Well today on the west side of the country, it was about 72 and nice.  But rain is on the way


----------



## H2H1 (Mar 25, 2008)

Re: weather up date

THAT real good Scooter just rub it in   we will out there in May and will absorb as much sun we can and bring it back to the east coast.   .So keep the rain send the sun shine our way. :laugh: BTY I like your dogs.


----------



## brodavid (Mar 25, 2008)

Re: weather up date

I can not pick on 730 this morning about how hot it is here, got to 33 last night, had to snuggle to keep warm, my old bones get chilled easy. did not even get to  4x4 today like I would. BUT  friday is supposed to be 78, ok a little picking, if I got to wash his rv, then I will pick the day.


----------



## H2H1 (Mar 25, 2008)

Re: weather up date

Bro Dave if Rod knew how warm it was in your neighborhood he would close up the shop and head your way :laugh: I know you have read how he like to lay in the sun  , you know if he lay in the sun to long and get real dark he wont be able to cast a shadow or which one real or the shadow :laugh:     :approve:


----------



## Guest (Mar 25, 2008)

Re: weather up date

:laugh:  :laugh:  :laugh:  :laugh:  :laugh:  :laugh:     :approve:  :approve:  :approve:  :approve:  :bleh:  :bleh:  :bleh:  :evil:  :blush:


----------



## raskal (Mar 26, 2008)

Re: weather up date

Had to wear socks for the seventh time since last November this morning in FL ... terrible!


----------



## utmtman (Mar 26, 2008)

Re: weather up date

Not really warm here in utah but the snow is all melted and temps are staying in the 50-60 range during the day.


----------



## DARLING (Mar 26, 2008)

Re: weather up date

Weather MAn said that this is the last cold spell but then he said that last week,  the week before, and the week before.

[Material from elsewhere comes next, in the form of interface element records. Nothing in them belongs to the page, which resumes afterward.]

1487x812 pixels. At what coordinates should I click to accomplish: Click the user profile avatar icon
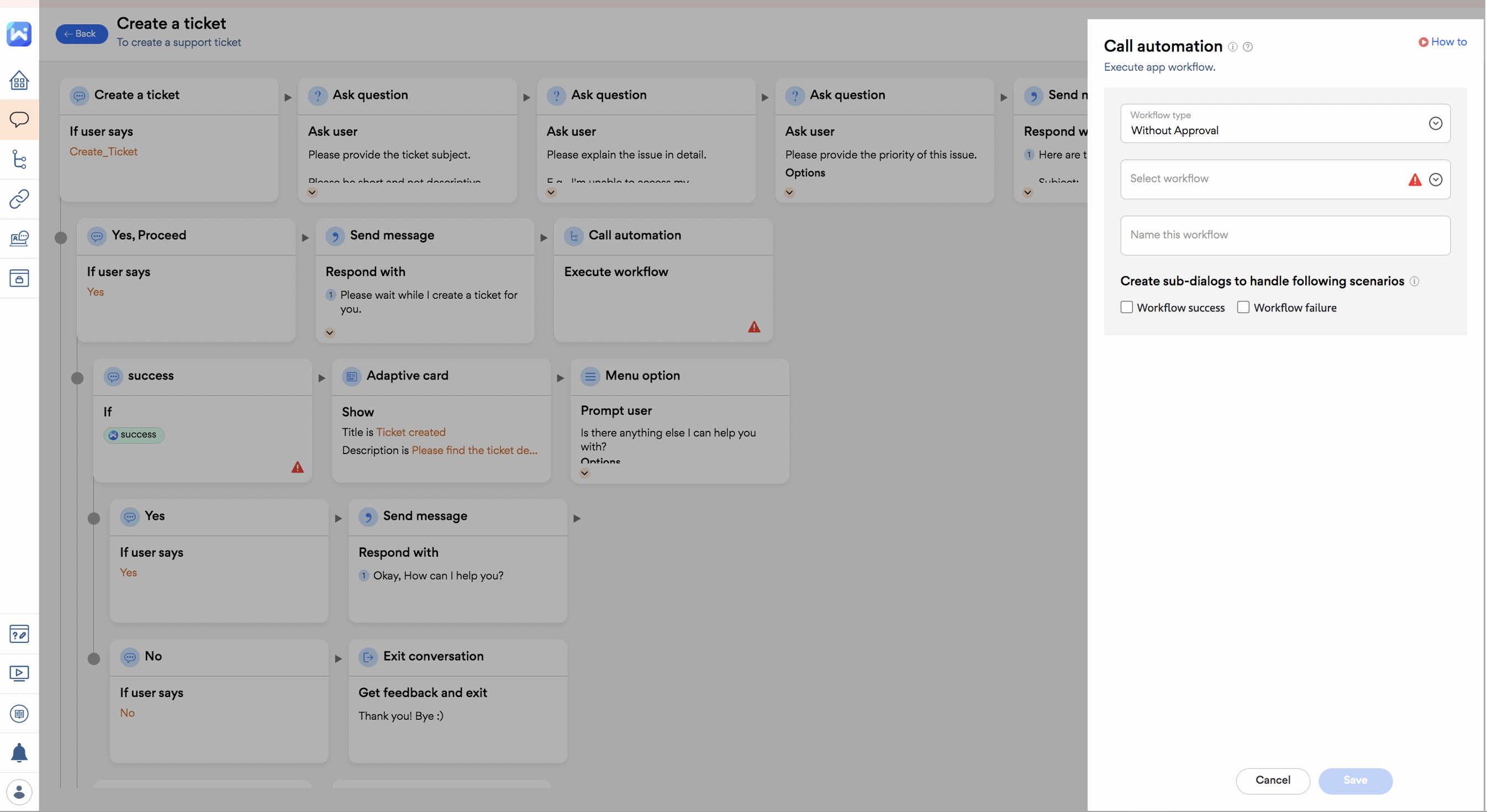click(x=19, y=792)
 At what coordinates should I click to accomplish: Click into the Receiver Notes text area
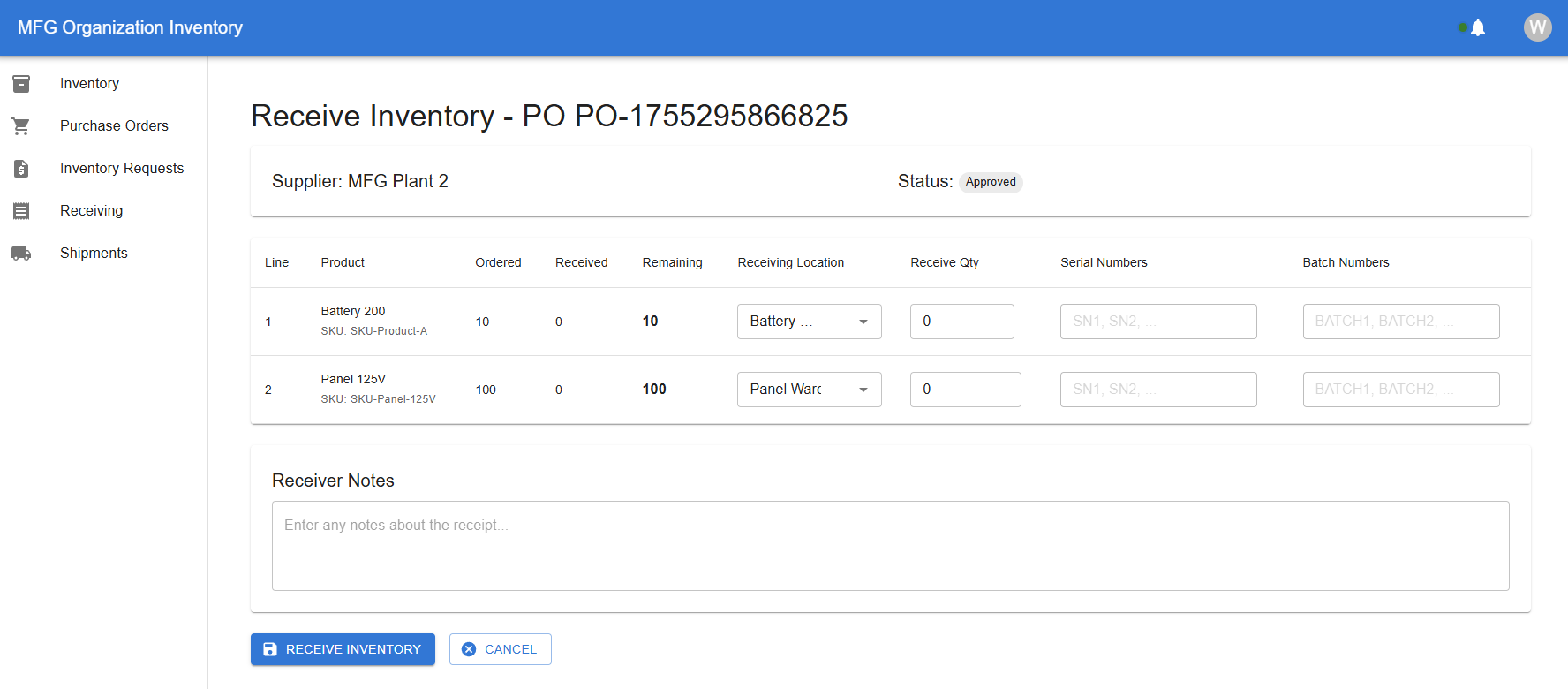click(x=890, y=546)
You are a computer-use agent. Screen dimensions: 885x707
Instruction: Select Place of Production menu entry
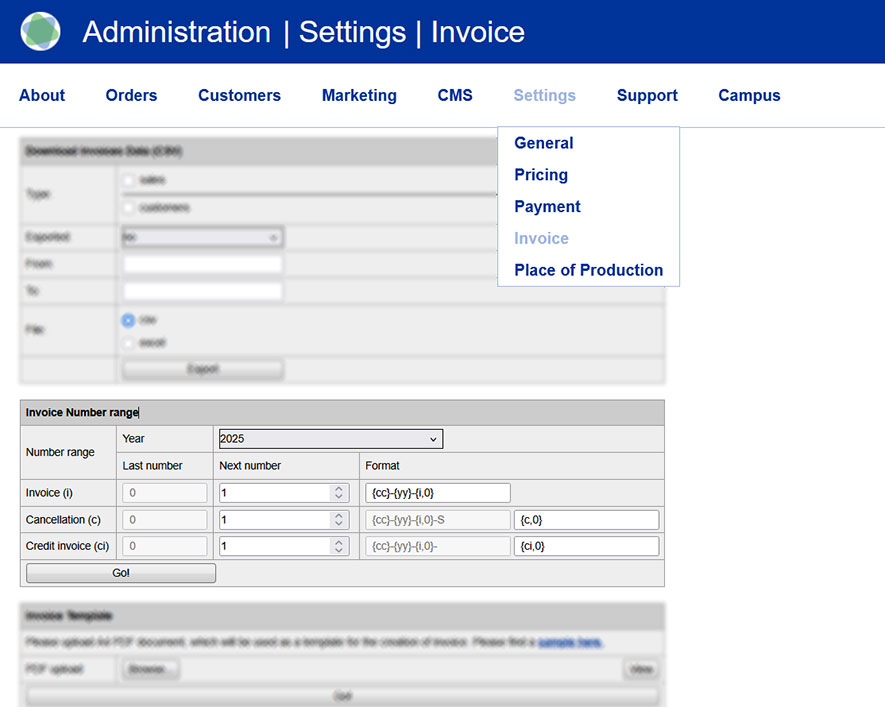[588, 270]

Tues nite it was 40, last nite it was 48. We are trying to push the warm weather north for you guys, but some how your cold weather keeps  being pushed down here.   :laugh:  :laugh: 

Darlin


----------



## diverdad (Mar 26, 2008)

Re: weather up date

Does anyone have any idea when this whole global warming thing is suppose to kick in.  We are planning our first weekend for the 18th and 19th of April and are hoping the snow is at least gone up here in Wisconsin.   :laugh:   At least we're not the only ones with the snow.  Enjoy.    

Scott


----------



## H2H1 (Mar 27, 2008)

Re: weather up date

hello Scott and welcome to the forum. I hate to rub it in but today is going to be 77 and tonight 54. this weekend we will be in the 80 . I say if you hate the cold and the snow move south, we need the tax $$$$$ :laugh:  :laugh:  :approve: just having a little fun here. Where are you and the family heading out to the 18? enjoy where ever you go.


----------



## diverdad (Mar 27, 2008)

Re: weather up date

Only going about 40 miles away so we aren't able to escape the cold weather.  Well, it will be a good chance to see if the furnace works or not.     Yeh, we are just getting into the whole camping thing so it still should be fun.  As far as moving south, well, we raise quite a few cattle so moving is out of the question.  I do envy hearing about temps in the 70's and 80's though.   I looked on the 15 day forecast and did see one day out on about the 9th of April that said 60.      Of course we all know how reliable a two week forecast is. hehehe

Scott


----------



## H2H1 (Mar 27, 2008)

Re: weather up date

now 60 not bad when you are in 20/30. I was raised on a farm, so I know in an out on moving and having to sell out. But you could as we did. lump sum sell  from house to stock everything went.  good luck on your camping and if you have any more questions don't hesitate to ask the forum, as I know since I have been a member there are some great guys that are very knowledge and will help you out.


----------



## DARLING (Mar 27, 2008)

Re: weather up date

Welcome Scott

AS for the global warmng thing,  I guess Gore has not been to Wisc 0r Minn in the winter :laugh:  :laugh: 

Hollis  
I told you that I was trying to push up the warmer weather for guys.   I guess Eating my spinach last nite helped.

Darlin


----------



## H2H1 (Mar 27, 2008)

Re: weather up date

well Darling you must have had a whole can, it was 77 today, but you also sending some rain this weekend my at home work day  , that ok we will get by, because it the grand daughter 3rd birthday and having a big party :laugh:  :laugh:  :laugh:


----------



## utmtman (Mar 28, 2008)

Re: weather up date

Well its supposed to be cloudy today and a bit rainy with snow flurries this weekend.


----------



## DARLING (Mar 28, 2008)

Re: weather up date

I did not say anything about rain, only warmer weather.

Darlin


----------



## DL Rupper (Mar 28, 2008)

Re: weather up date

Raining and cold (30's) in Dayton, Oh.  Unfortunately I'll be here 2 weeks waiting on truck body work


----------



## DARLING (Mar 28, 2008)

Re: weather up date

DL
Is the Ins co treating you right for damage to your truck?

Darlin


----------



## krautdog (Mar 31, 2008)

Re: weather up date

We actually hit 50 degrees here in Cleveland yesterday, took a trip to visit out camper-can't wait for opening day. I also had a chance to catch up on some LONG overdue yard work now that all of the snow has finally melted.

Cheers!


----------



## utmtman (Mar 31, 2008)

Re: weather up date

Got snow and ice over night last night.  Cold today and its now 36.


----------